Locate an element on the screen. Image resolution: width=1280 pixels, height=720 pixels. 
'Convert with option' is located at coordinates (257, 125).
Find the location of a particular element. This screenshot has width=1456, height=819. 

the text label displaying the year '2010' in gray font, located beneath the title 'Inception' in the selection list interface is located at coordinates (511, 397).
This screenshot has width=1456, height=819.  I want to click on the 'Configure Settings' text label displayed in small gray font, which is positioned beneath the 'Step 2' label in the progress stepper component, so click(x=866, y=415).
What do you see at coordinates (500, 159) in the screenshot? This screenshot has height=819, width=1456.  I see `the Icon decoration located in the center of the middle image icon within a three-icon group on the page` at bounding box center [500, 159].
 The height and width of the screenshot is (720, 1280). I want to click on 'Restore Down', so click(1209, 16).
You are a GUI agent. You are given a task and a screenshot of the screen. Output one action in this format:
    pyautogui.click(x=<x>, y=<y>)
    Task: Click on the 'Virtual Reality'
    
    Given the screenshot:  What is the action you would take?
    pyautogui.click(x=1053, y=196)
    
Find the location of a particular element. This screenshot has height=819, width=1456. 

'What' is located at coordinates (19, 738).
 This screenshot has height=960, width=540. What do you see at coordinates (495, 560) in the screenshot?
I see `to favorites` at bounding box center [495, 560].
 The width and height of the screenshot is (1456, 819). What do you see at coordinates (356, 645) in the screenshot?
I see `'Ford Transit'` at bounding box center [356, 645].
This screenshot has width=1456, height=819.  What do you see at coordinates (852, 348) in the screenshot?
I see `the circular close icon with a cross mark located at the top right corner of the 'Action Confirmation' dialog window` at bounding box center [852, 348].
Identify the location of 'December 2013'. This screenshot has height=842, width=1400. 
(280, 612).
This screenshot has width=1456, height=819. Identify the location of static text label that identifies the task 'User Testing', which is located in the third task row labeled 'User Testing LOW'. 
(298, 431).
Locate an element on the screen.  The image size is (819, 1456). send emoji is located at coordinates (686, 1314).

▬▬▬▬▬▬▬▬▬▬

What is being asked: Return the listing above line for line, with no changes.

Reply to the exercise:
Locate an element on the screen. Image resolution: width=1280 pixels, height=720 pixels. 
'Convert with option' is located at coordinates (257, 125).
Find the location of a particular element. This screenshot has width=1456, height=819. 

the text label displaying the year '2010' in gray font, located beneath the title 'Inception' in the selection list interface is located at coordinates (511, 397).
This screenshot has width=1456, height=819.  I want to click on the 'Configure Settings' text label displayed in small gray font, which is positioned beneath the 'Step 2' label in the progress stepper component, so click(x=866, y=415).
What do you see at coordinates (500, 159) in the screenshot? This screenshot has height=819, width=1456.  I see `the Icon decoration located in the center of the middle image icon within a three-icon group on the page` at bounding box center [500, 159].
 The height and width of the screenshot is (720, 1280). I want to click on 'Restore Down', so click(1209, 16).
You are a GUI agent. You are given a task and a screenshot of the screen. Output one action in this format:
    pyautogui.click(x=<x>, y=<y>)
    Task: Click on the 'Virtual Reality'
    
    Given the screenshot:  What is the action you would take?
    pyautogui.click(x=1053, y=196)
    
Find the location of a particular element. This screenshot has height=819, width=1456. 

'What' is located at coordinates (19, 738).
 This screenshot has height=960, width=540. What do you see at coordinates (495, 560) in the screenshot?
I see `to favorites` at bounding box center [495, 560].
 The width and height of the screenshot is (1456, 819). What do you see at coordinates (356, 645) in the screenshot?
I see `'Ford Transit'` at bounding box center [356, 645].
This screenshot has width=1456, height=819.  What do you see at coordinates (852, 348) in the screenshot?
I see `the circular close icon with a cross mark located at the top right corner of the 'Action Confirmation' dialog window` at bounding box center [852, 348].
Identify the location of 'December 2013'. This screenshot has height=842, width=1400. 
(280, 612).
This screenshot has width=1456, height=819. Identify the location of static text label that identifies the task 'User Testing', which is located in the third task row labeled 'User Testing LOW'. 
(298, 431).
Locate an element on the screen.  The image size is (819, 1456). send emoji is located at coordinates (686, 1314).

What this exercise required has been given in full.